What is Yield on Cost?

Yield on cost (YOC) is an investment's annual dividend divided by the original purchase price of the investment.

How Do You Calculate Yield on Cost?

To calculate yield on cost, divide the annual dividend by the per-share price you initially paid. You can use the trailing twelve month dividend or estimate what the dividend will be during the next twelve months.

For example, let's assume you bought Stock XYZ for $10 per share. XYZ pays a $0.50 annual dividend, and since your purchase, the price of the stock has increased to $20 per share.

The current dividend yield of the stock is $0.50 / $20 = 2.5%. But the yield on cost, i.e. the yield on your investment, is $0.50 / $10 = 5%.

Now assume that XYZ boosts its divided to $1 per share. Your yield on cost has increased to $1 / $10 = 10%, and the current yield is now $1 / $20 = 5%.

If the number of shares you own doesn't change (either by a dividend reinvestment plan or by buying additional shares at another price), then your yield on cost will increase if the annual dividend per share increases.

Related: Looking for an easy way to calculate yield on cost? Try our Yield On Cost Calculator.
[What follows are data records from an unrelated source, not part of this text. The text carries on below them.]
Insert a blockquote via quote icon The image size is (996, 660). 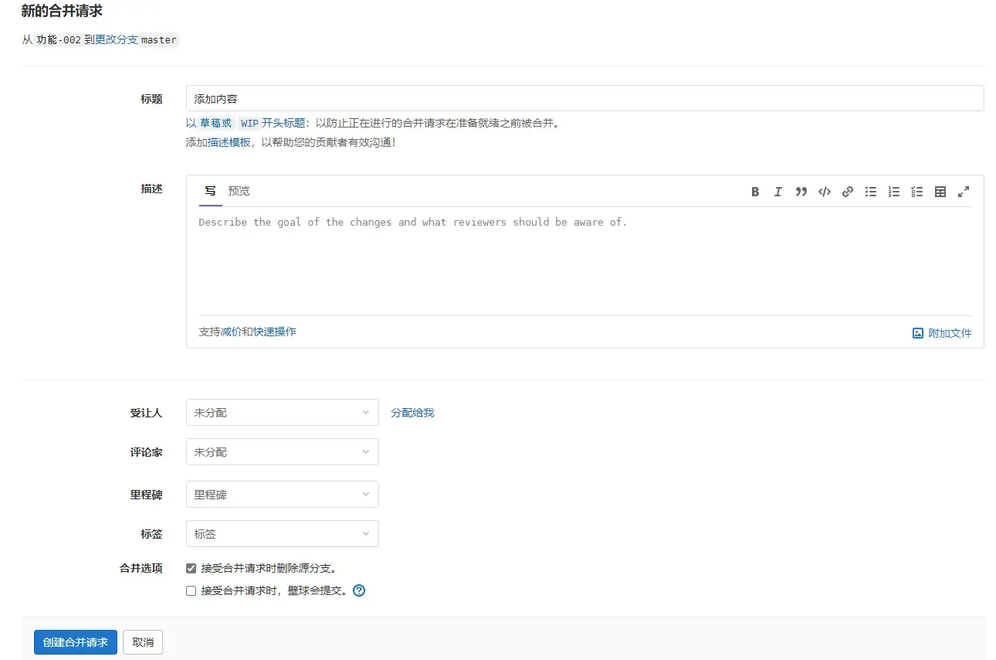[801, 192]
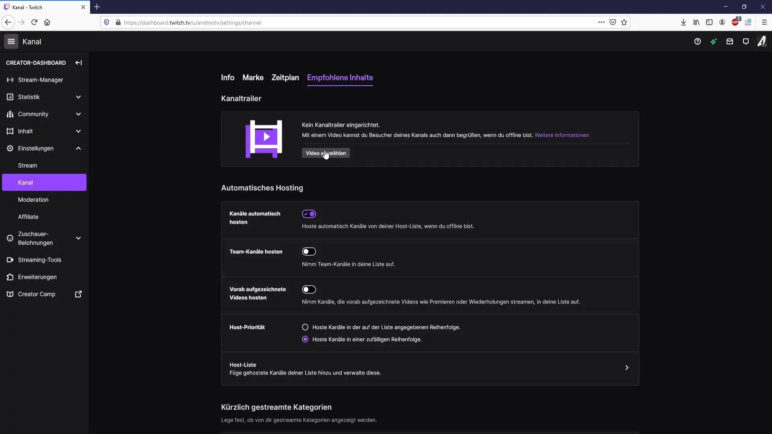772x434 pixels.
Task: Toggle Kanäle automatisch hosten switch
Action: [x=309, y=213]
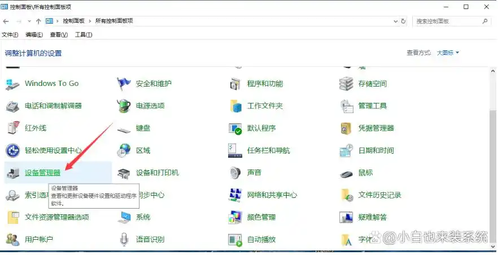This screenshot has height=255, width=498.
Task: Click the Sound speaker icon
Action: [x=235, y=173]
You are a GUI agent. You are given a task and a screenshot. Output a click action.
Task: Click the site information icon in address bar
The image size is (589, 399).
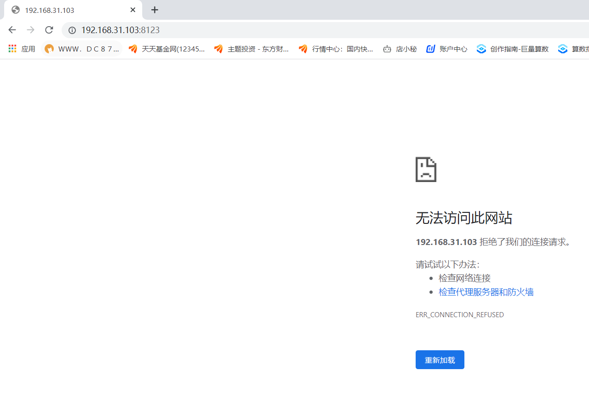pos(72,30)
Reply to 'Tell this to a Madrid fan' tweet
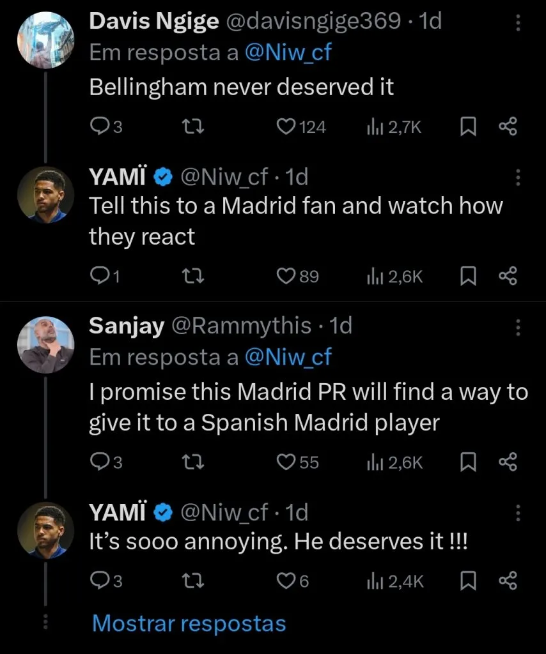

Why Does Yield on Cost Matter?

Yield on cost is relevant to individual investors, but it is often overlooked in favor of current dividend yield. A company that is able to consistently grow dividends can be a great investment for individual investors, who can see their yield on cost increase as the dividend payout grows. 

A downside to yield on cost is that it can get confusing to calculate the original cost of shares if you are constantly reinvesting dividends as part of a dividend reinvestment plan (DRP or DRIP).